Begin

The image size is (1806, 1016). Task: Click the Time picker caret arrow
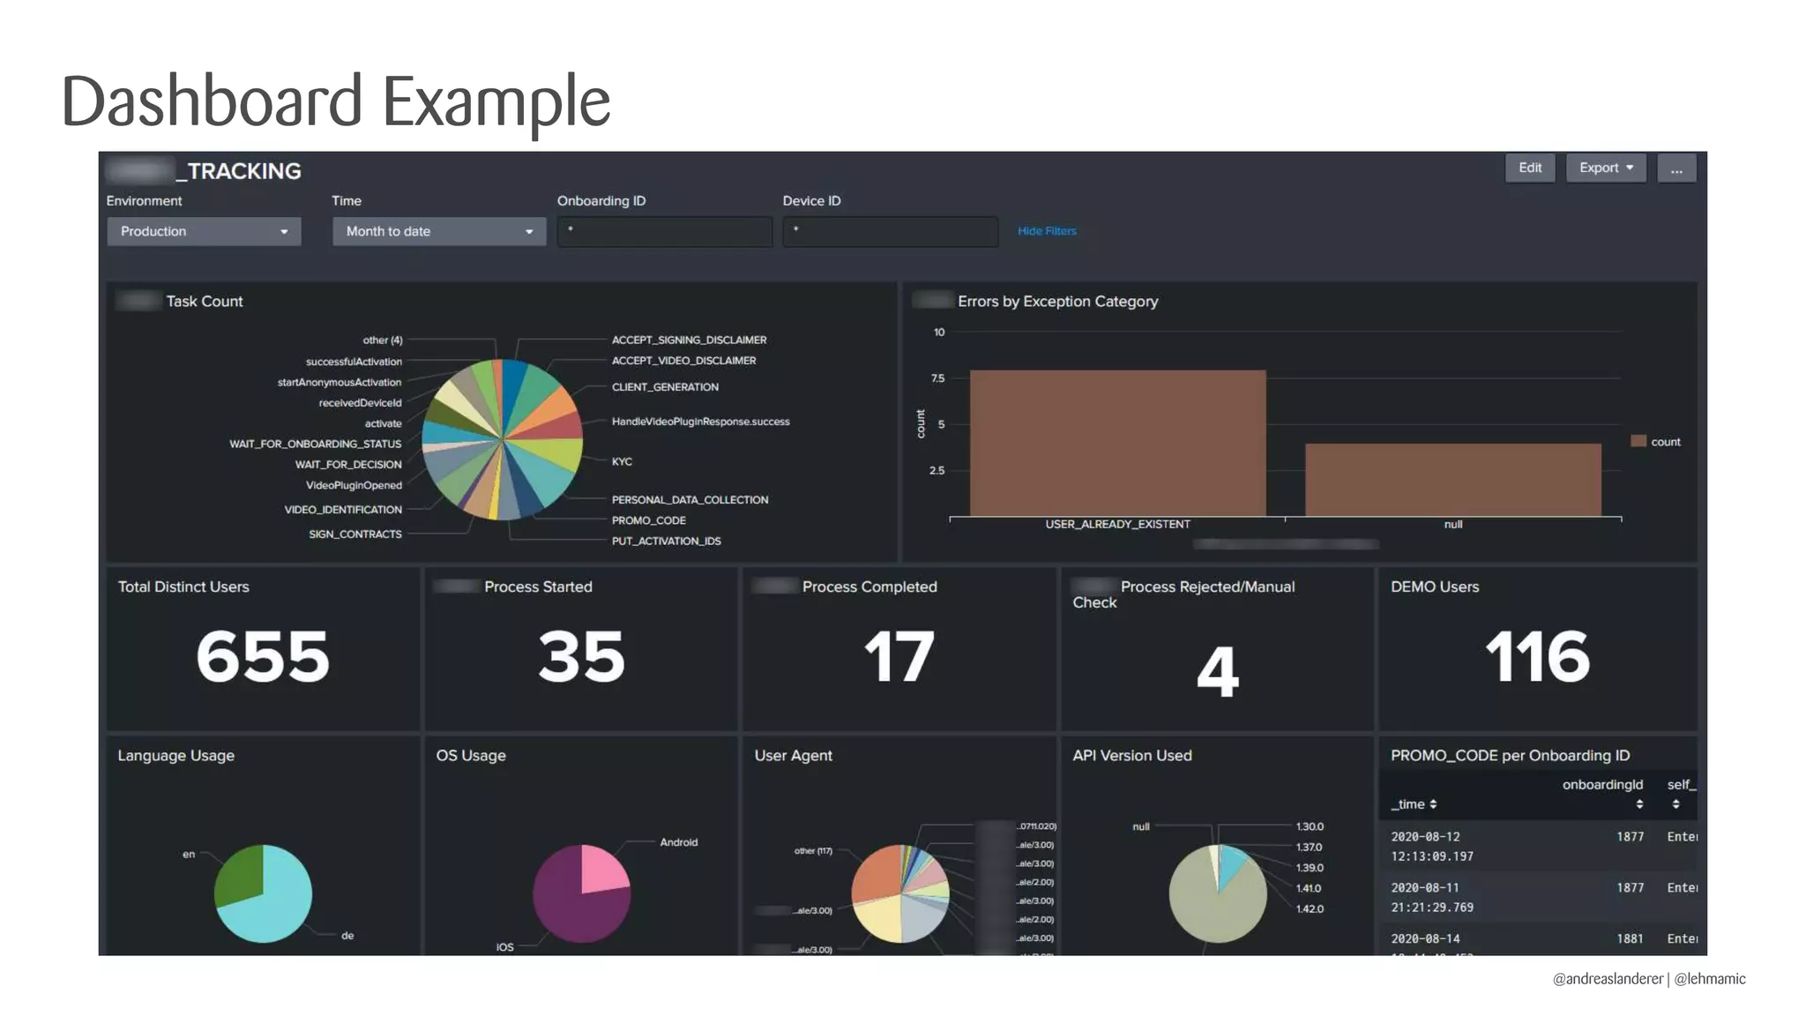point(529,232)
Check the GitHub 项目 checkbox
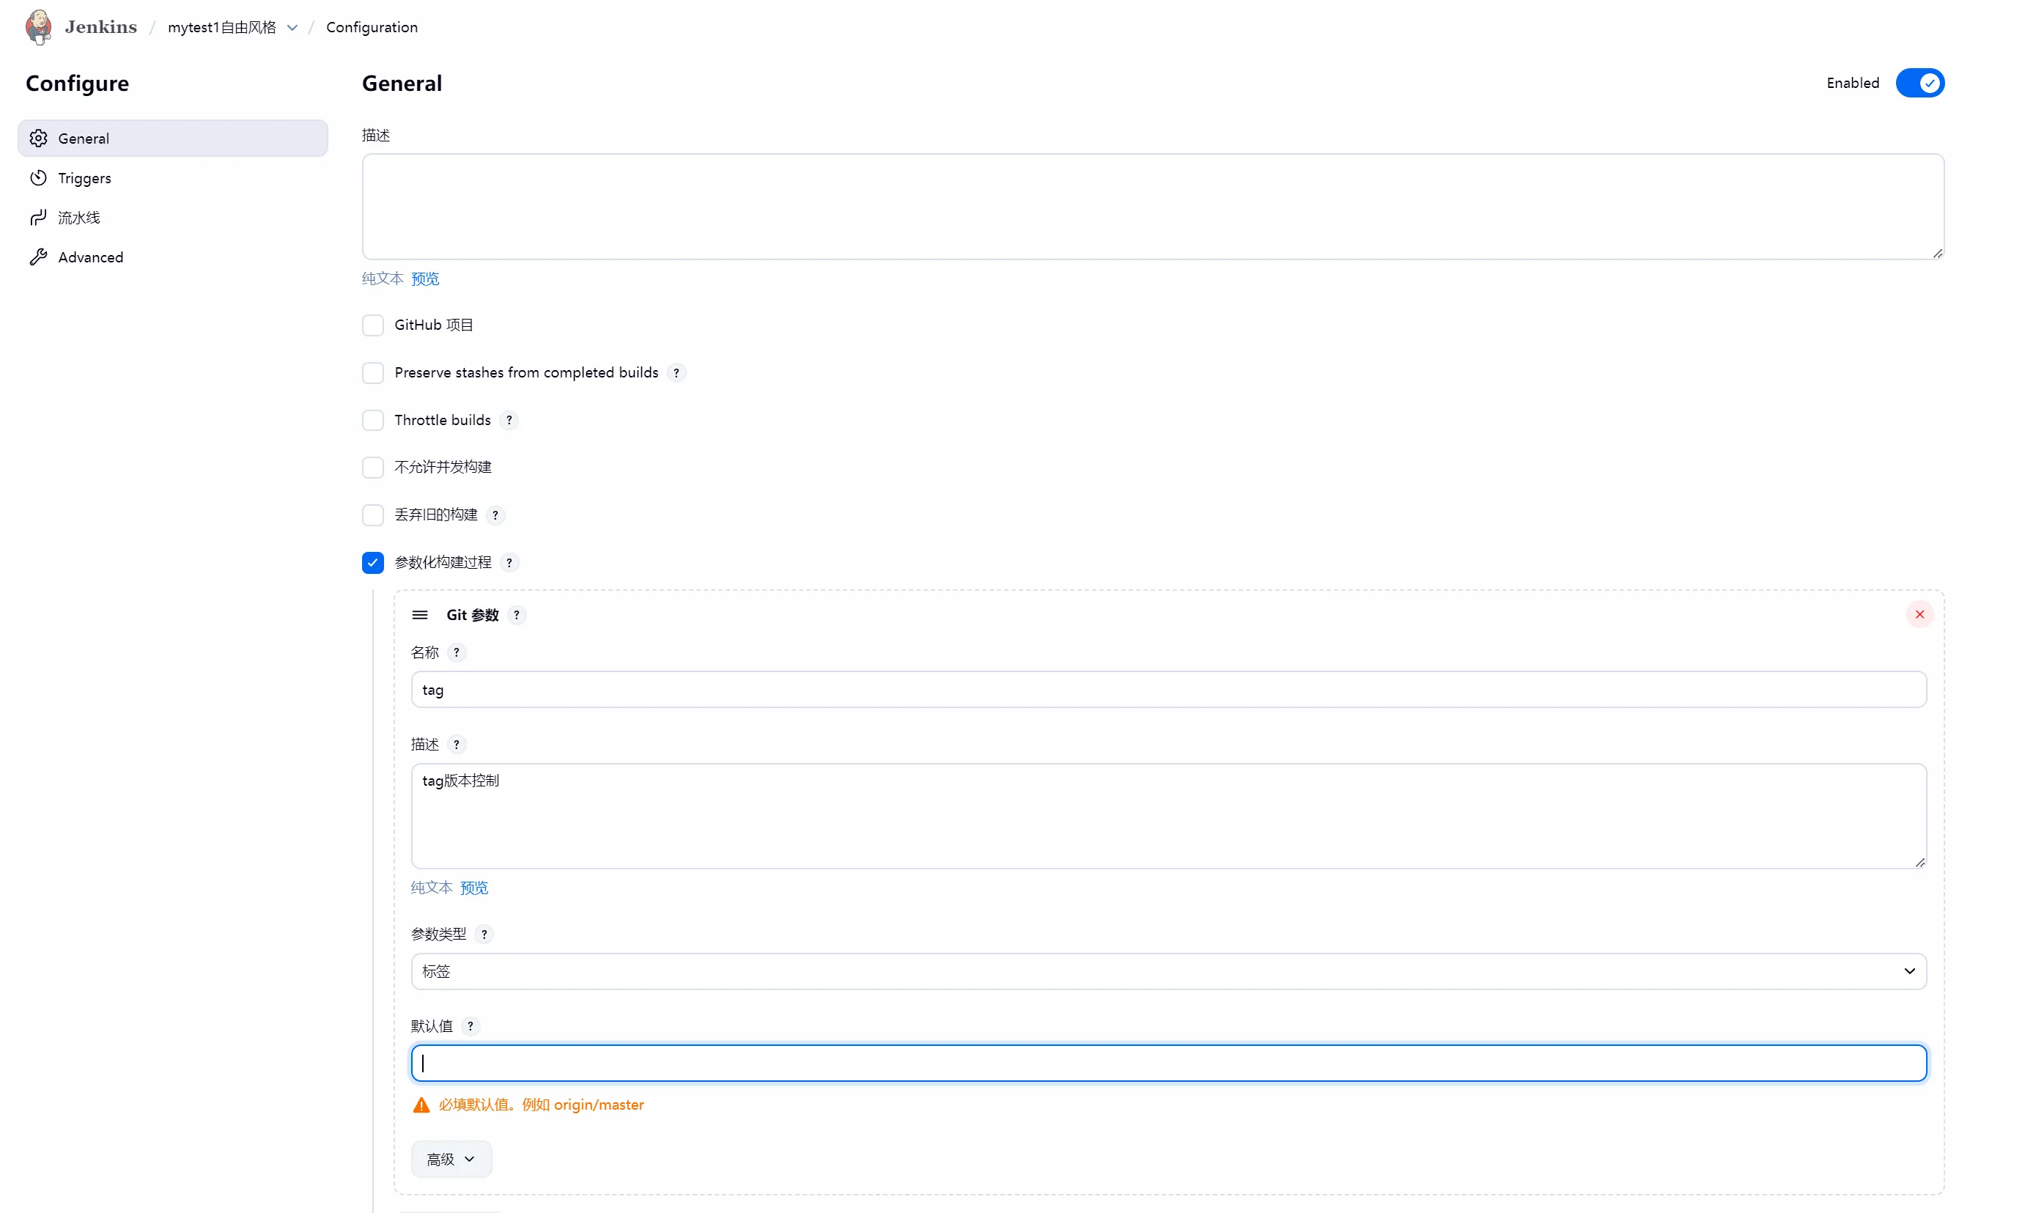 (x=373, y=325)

End
Begin

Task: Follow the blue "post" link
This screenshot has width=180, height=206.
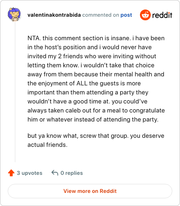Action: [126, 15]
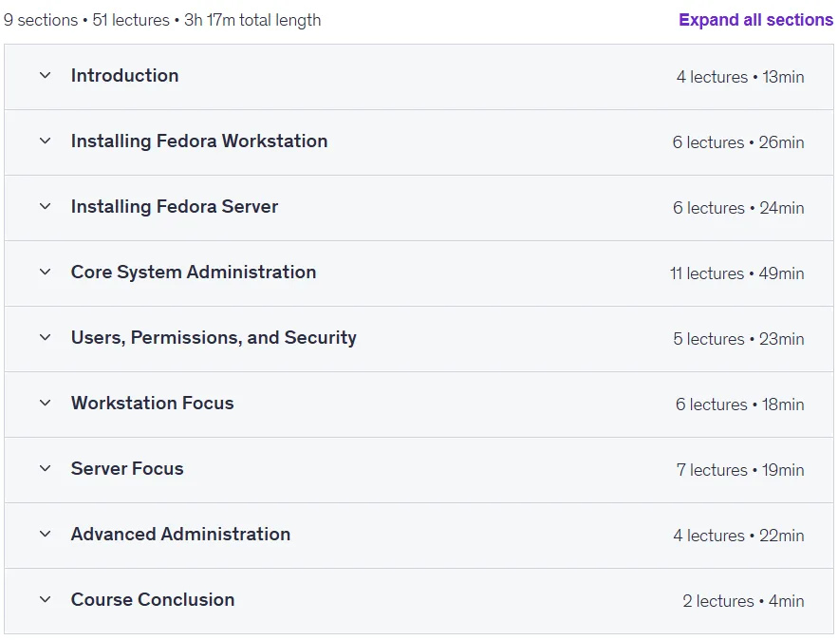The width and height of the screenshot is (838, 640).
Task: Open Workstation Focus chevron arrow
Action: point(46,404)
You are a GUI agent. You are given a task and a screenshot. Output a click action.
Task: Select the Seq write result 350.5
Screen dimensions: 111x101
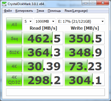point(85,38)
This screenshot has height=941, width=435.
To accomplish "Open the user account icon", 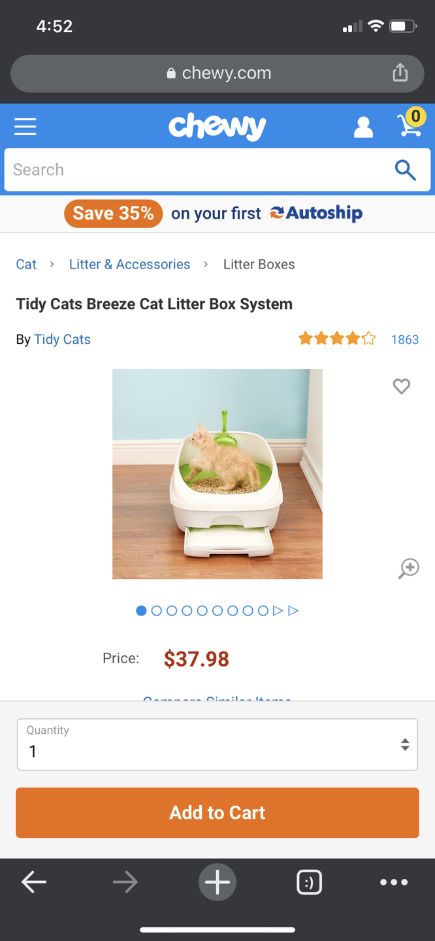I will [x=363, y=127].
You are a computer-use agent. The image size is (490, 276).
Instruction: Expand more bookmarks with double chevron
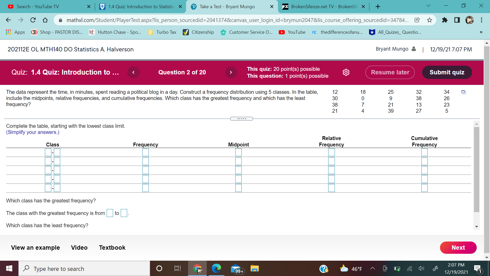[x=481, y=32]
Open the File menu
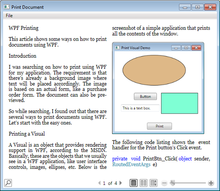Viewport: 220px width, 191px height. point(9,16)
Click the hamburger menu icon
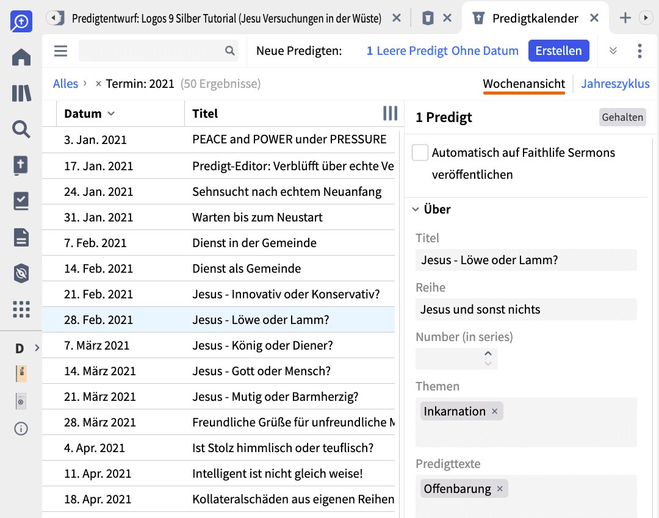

End
Begin

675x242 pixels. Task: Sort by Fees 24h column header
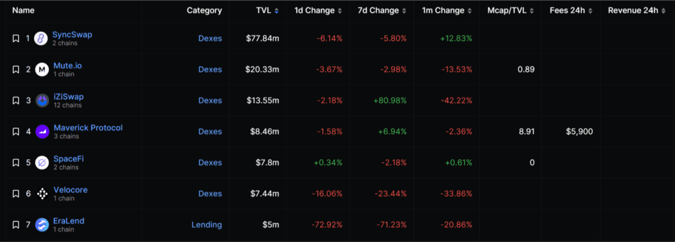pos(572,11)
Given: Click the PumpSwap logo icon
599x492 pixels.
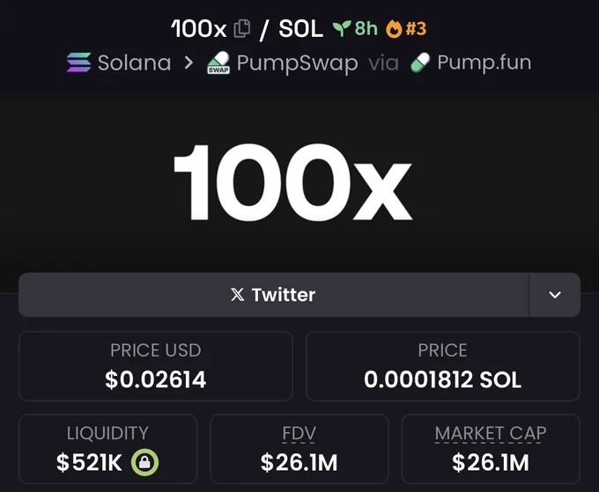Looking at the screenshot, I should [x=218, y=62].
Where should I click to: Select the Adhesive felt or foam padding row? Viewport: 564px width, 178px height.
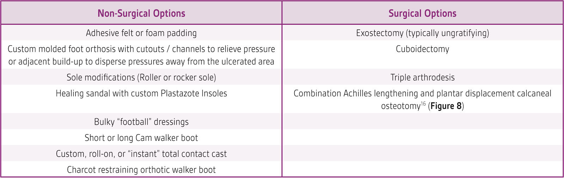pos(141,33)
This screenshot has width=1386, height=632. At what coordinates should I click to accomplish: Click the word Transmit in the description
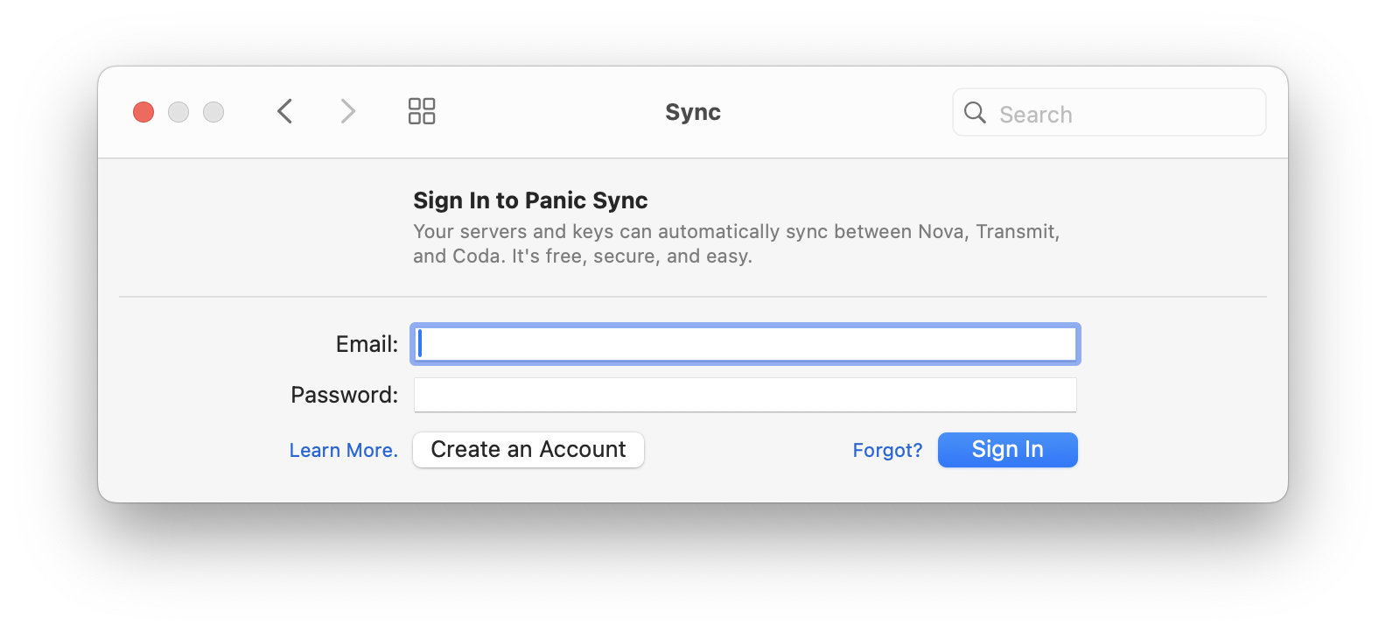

End

Rewrite the listing starting at the line containing "Task: Follow the" and ending at the line containing "point(85,38)", replacing "blue" with "red" and leaving everything else unchanged. Leave the pictures out of your answer.

Task: Follow the red "post" link
This screenshot has width=180, height=206.
Action: [126, 15]
The width and height of the screenshot is (838, 640).
Task: Open Workstation Focus chevron arrow
Action: point(46,404)
You are a GUI agent. You are given a task and a screenshot. Output a click action.
Task: Select the Seq write result 350.5
Screen dimensions: 111x101
point(85,38)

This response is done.